Friday didn’t see much improvement in the weather but it did brighten up in the afternoon so I headed out to do what I could. First of all was the greenhouse, which is bursting. I’ve said it before and I’ll say it again: whatever the size of your greenhouse, no matter how big, come high summer you’ll want a bigger one.
All the tomatoes except the bush plum Roma are laden with fruits although ripening is a bit slow. If need be, later in the season I’ll pop a couple of ripe bananas in there under the plants to hasten the process. Bananas give off ethylene gas which is a trigger for tomato ripening.
As I pottered about, watering as needed and ripping off side-shoots as I went I had a bit of a shock. Suddenly my vision was obscured by an enormous, huge, gigantic spider. About the size of the one in the photo. Did I mention I’m phobic about spiders? Rather face an angry Rottweiler than a spider.
I instinctively batted it away from my face, knocking my specs off in the process which went to the floor. They didn’t break but I’ve now got a scratch on the lens. A spider about the size of a 5p scuttled away from the glasses.
Outside I decided to use the strimmer on some rough grass before mowing to uncover any stones lurking ready to damage the lawnmower. I was getting on well when Ian Sturrock and his son of Welsh Apple Trees arrived. I gave him a bit of a tour and he suggested I use the walled garden for some cordon or espalier apples, ripping out the existing canker ridden, non-productive trees in there.
He’s a bit dubious about productivity and growth rates of trees planted in the open field where the wind does whistle around. He reckons we’re pushing the envelope for growing apples here being as high up as we are but worth giving it a try.
Another suggestion he made was that I graft some pear branches to the existing hawthorns. Apparently that works for for quince and medlar as well as pears. Hawthorn is as tough as old boots, so the pear branch just draws it nutrients from the established and vigorous rootstock.
After they’d gone I returned to strimming only find that the line feed mechanism had jammed. Normally you just bang it down and it feeds out more line but not now. So back into the shed where I took the line holder off and removed some grass that was tightly wound around the shaft.
Back outside to test it but it refused to start which I assume is due to it being flooded or something because it was upside down whilst I cleared the jam. Petrol powered equipment is useful but it seems to take longer fiddling about with the engines than actually doing the job. Anyway, put the strimmer back and I’ll see how it goes another day.
Saturday was supposed to be overcast but dry here according to the BBC but in reality it was alternating between rain and drizzle. So, when sister-in-law said they were in Criccieth (a seaside resort about 20 minutes from us) and it was sunny there we headed for the beach. As we drove downhill the rain stopped, the clouds cleared and the temperature rose. I’m beginning to wonder if we did right moving here but we are where we are. And an afternoon on the beach raised our spirits.

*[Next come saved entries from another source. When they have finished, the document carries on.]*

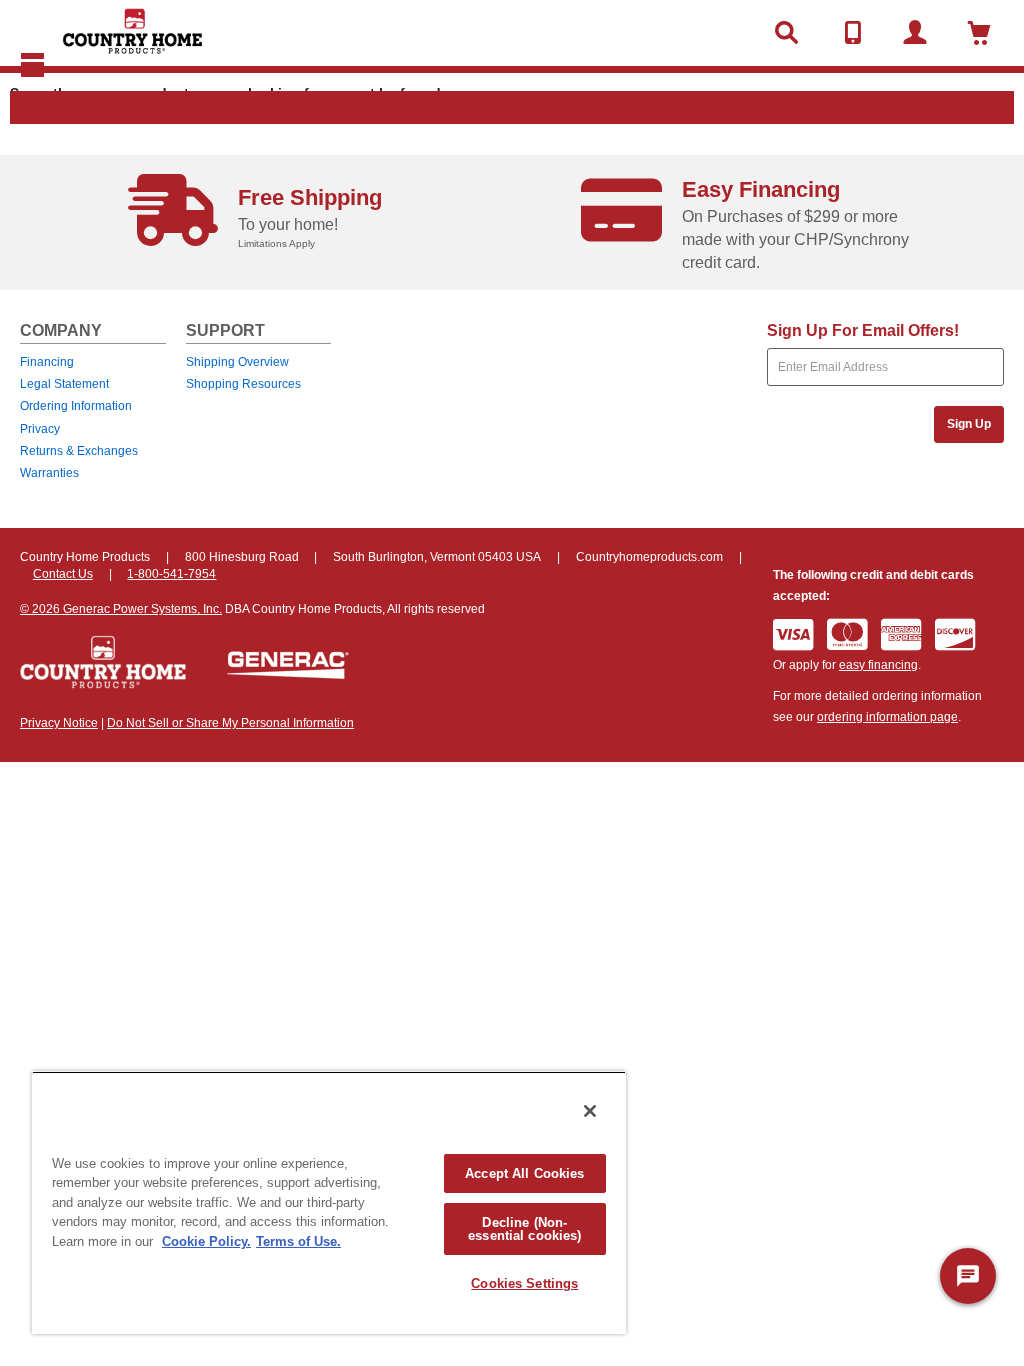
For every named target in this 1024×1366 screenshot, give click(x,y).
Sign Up (969, 424)
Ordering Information (76, 406)
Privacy (40, 429)
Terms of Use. (298, 1241)
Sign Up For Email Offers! (863, 330)
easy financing (878, 665)
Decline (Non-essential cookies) (524, 1229)
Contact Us (63, 574)
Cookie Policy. (206, 1241)
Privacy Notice (59, 723)
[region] (329, 1202)
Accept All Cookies (524, 1173)
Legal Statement (64, 384)
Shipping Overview (237, 362)
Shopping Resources (243, 384)
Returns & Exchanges (79, 451)
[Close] (590, 1111)
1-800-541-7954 (171, 574)
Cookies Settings (524, 1283)
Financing (47, 362)
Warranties (49, 473)
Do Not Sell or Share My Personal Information (230, 723)
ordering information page (887, 717)
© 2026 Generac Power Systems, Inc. (121, 609)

If you flood a small engine such as a strimmer. Remove the plug and dry it. before replacing the plug. Turn the engine over a few times to remove any excess fuel from the cylender. you can then replace the plug and it should start as normal.
ps. I was right on the washers for your lawn mower.
@Andy Allen: Thanks for that advice. And yes you were dead right regarding the lawnmower although I was worried I’d bent the shaft or something and thought it best to get the professionals to take a look rather than ruin an expensive machine with more of my inept tinkering!
Sadly I was last in the queue when the mechanical ability was being given out!